Gellert nodded. “Drumstrang takes students from a number of countries, so it’s reasonably independent. I believe some of the Ministries have lodged complaints about some of what we were taught, but education shouldn’t be about political propaganda; don’t you agree?”
“Definitely.” Gellert was so intelligent. At Hogwarts, Dumbledore had been probably the smartest student in the school, but Gellert had views on things he’d never even considered. “I’m really interested in learning more about other wizarding cultures,” Albus continued, trying to redeem himself. “I had hoped to go on a world tour this year. It’s a tradition in Britain; young witches and wizards spend a year travelling after they leave Hogwarts and take the opportunity to learn from some of the world’s most accomplished witches and wizards before beginning their careers. Do you have the same tradition at home?”
Gellert ignored the question.
“Why didn’t you go?” he asked instead.
“My mother died recently,” Albus said after a moment. “I’ve a younger brother and sister. I couldn’t just leave them.”
“How old are they?”
Albus told him.
“Well, they’ll be returning to Hogwarts in September. You could begin your world tour then.

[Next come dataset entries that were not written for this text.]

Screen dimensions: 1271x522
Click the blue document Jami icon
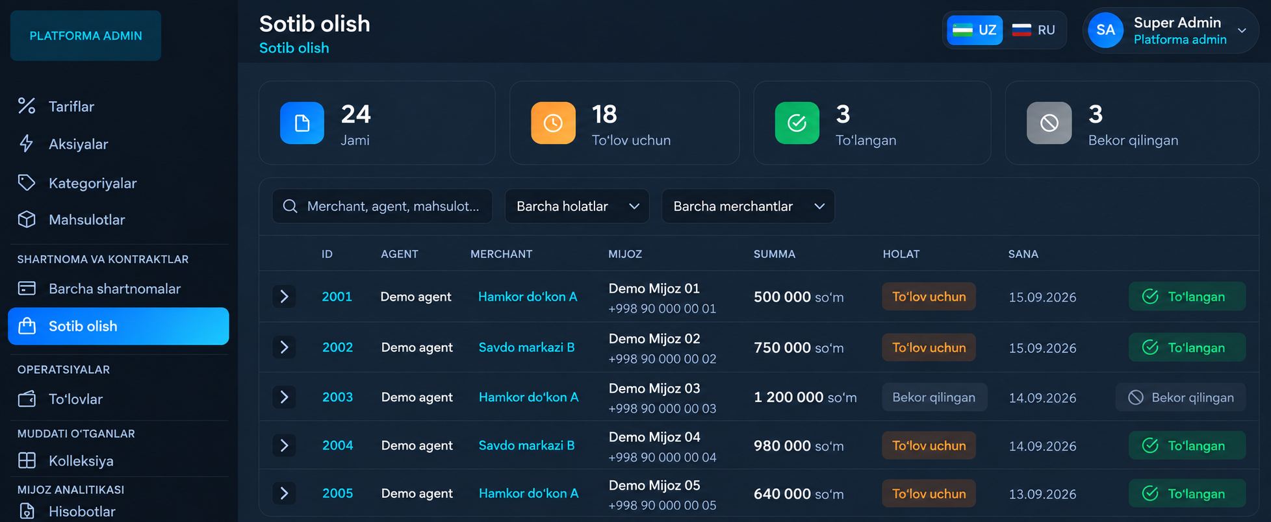302,123
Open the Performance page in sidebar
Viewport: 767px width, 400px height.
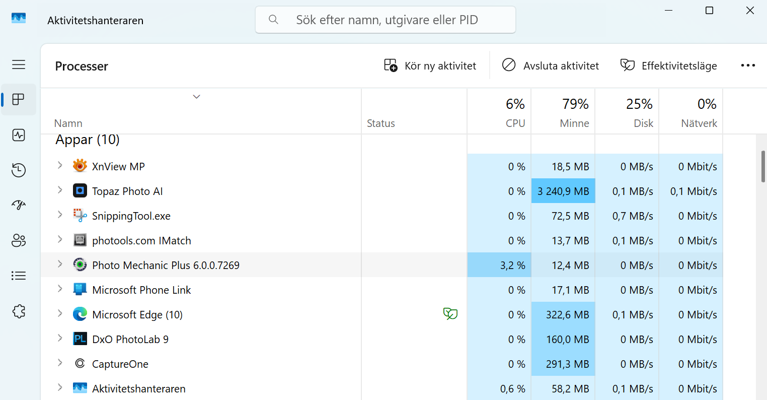point(19,135)
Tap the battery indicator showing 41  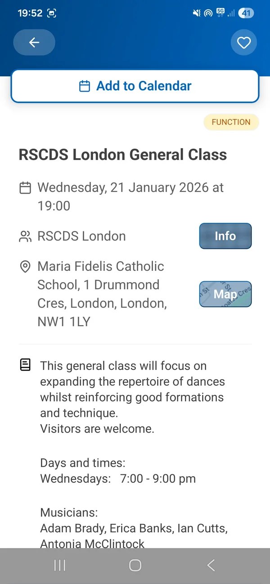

If Hogwarts doesn’t allow students to remain at school over Christmas, surely they have some friends they could stay with.”
Albus remained silent for a moment, trying to figure out how much he should say. He wanted to tell Gellert the truth, but really they hardly knew one another. It wasn’t wise to confide in somebody he’d known for such a short time. Gellert might tell his aunt and she would probably feel obliged to report it to somebody. She certainly wouldn’t believe it was safe to have two young boys like Albus and Aberforth caring for Ariana alone.
He’d have to keep to the official version, at least until he knew Gellert a bit better.
“My sister isn’t well. She’s never been to school.”
“I’m sorry.” Gellert appeared concerned that Albus almost wished he’d told him the truth.
To think he’d ever wished he didn’t have to meet Bathilda’s great-nephew. Already he was beginning to feel that Gellert could become an even closer friend than Elphias ever was.
Over the next few weeks, the two boys met up daily, spending longer and longer periods of time together.
Though younger than Albus, Gellert was already drawing up plans for the future, plans which seemed like the most impressive and original that Albus had ever heard.
“The Statute of Secrecy is outdated,” Gellert declared one day. “It was written in the days when witches and wizards were in constant danger from the law. Those days are gone. I can think of absolutely no benefit of that statute in today’s world, can you?”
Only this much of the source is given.